**EXERCISE AIM**
Read through the listing, and wherever a line holds the word "Switch", return it.

**WORKING DATA**
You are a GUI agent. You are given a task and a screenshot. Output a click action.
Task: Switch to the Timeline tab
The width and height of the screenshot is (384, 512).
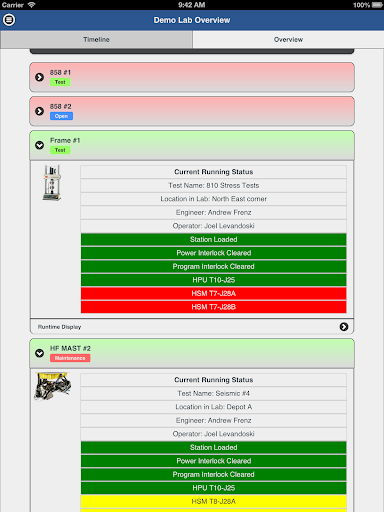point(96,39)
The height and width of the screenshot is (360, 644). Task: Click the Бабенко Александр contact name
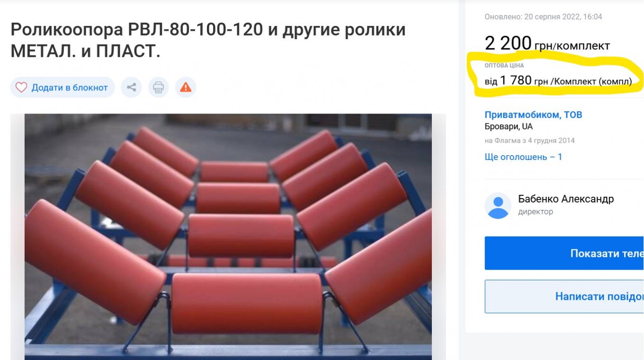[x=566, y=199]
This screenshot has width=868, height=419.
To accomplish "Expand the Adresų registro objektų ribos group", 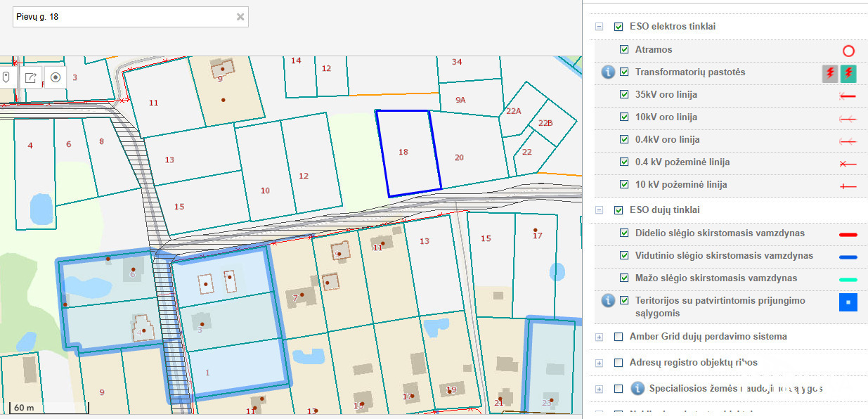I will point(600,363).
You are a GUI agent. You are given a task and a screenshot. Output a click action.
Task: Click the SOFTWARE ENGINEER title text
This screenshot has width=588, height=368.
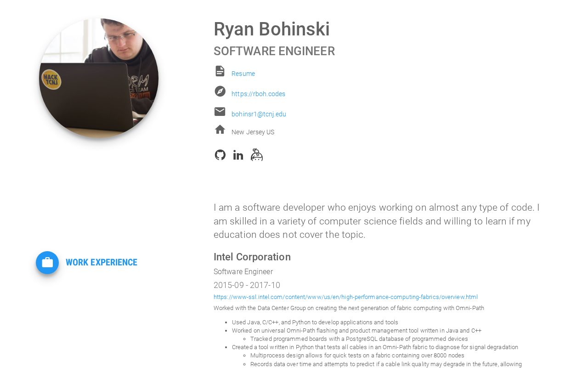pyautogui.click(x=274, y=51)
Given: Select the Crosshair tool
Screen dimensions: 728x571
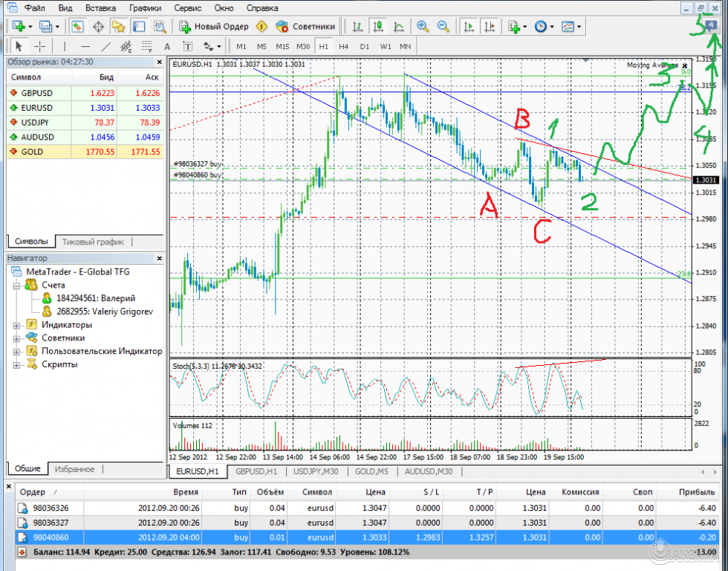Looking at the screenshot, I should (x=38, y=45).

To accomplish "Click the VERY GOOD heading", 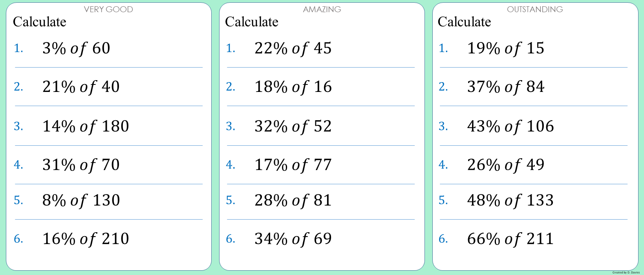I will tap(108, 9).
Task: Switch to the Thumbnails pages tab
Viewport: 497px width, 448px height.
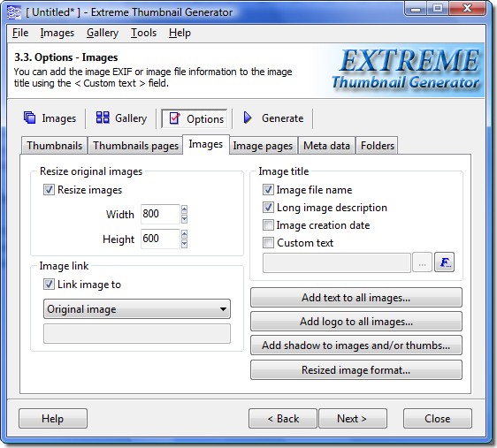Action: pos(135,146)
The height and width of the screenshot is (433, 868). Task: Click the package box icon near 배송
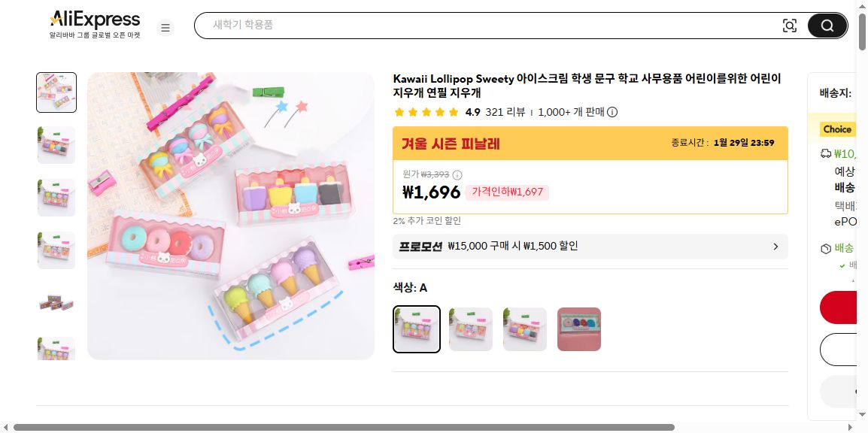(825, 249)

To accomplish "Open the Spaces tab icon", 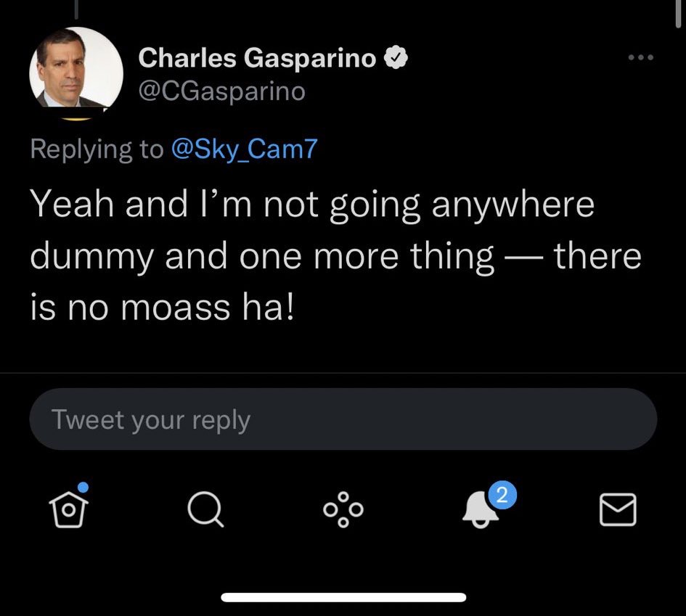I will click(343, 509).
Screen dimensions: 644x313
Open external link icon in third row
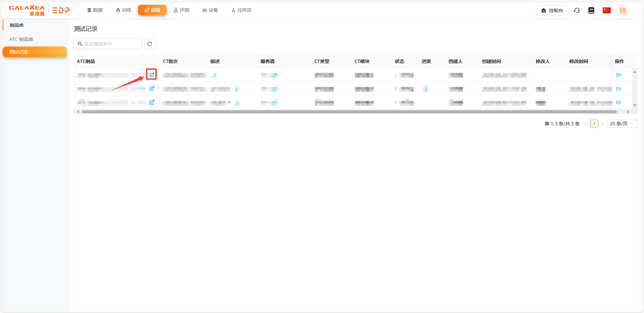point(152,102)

**EXERCISE SOLUTION**
Task: Switch to the Timeline tab
Task: Switch to the Thumbnails pages tab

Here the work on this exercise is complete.